Items stored in a collection
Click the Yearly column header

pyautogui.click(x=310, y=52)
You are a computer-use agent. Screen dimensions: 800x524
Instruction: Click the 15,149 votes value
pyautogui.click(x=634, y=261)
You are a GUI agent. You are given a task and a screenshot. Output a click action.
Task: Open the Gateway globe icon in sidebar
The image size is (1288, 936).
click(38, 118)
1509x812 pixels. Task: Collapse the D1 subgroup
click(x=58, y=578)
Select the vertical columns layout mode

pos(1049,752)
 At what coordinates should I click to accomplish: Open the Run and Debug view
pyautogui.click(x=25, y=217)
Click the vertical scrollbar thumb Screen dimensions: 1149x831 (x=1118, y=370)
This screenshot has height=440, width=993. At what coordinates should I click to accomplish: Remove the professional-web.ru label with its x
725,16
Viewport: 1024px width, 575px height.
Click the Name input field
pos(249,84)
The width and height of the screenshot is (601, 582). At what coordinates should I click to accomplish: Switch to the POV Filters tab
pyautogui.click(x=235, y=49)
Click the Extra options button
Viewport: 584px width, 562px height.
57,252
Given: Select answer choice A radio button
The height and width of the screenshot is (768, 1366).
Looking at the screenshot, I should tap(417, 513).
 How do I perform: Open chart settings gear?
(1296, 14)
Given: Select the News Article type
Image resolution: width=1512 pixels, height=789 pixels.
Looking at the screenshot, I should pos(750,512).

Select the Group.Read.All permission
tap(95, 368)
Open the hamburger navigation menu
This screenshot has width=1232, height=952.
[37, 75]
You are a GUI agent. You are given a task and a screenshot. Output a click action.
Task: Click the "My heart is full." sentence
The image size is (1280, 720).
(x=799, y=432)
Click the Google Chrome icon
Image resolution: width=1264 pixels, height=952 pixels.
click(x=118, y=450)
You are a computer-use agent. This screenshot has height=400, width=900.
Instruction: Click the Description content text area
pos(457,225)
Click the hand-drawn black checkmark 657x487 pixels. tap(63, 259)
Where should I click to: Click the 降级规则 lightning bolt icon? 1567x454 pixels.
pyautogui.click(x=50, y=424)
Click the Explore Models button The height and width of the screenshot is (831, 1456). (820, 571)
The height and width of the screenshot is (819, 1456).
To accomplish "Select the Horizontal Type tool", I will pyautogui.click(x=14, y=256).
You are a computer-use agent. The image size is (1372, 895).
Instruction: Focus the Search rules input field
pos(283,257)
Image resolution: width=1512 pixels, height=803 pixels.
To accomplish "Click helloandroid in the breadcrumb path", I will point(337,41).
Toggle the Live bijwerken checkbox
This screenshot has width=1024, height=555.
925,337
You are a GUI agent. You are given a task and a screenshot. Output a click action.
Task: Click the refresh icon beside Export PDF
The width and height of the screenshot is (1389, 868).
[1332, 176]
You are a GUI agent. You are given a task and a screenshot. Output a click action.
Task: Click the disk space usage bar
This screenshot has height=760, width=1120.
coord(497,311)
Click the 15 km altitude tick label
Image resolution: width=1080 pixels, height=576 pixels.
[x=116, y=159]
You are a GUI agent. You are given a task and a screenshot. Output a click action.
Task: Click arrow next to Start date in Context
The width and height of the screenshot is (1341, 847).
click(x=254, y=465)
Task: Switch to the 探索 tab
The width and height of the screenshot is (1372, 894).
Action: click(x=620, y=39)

Exercise requirements
Return each line of the data above that contains the string "button".

Exercise result
Click the Extra options button
Given: Select answer choice A radio button
Click the Explore Models button The height and width of the screenshot is (831, 1456). (820, 571)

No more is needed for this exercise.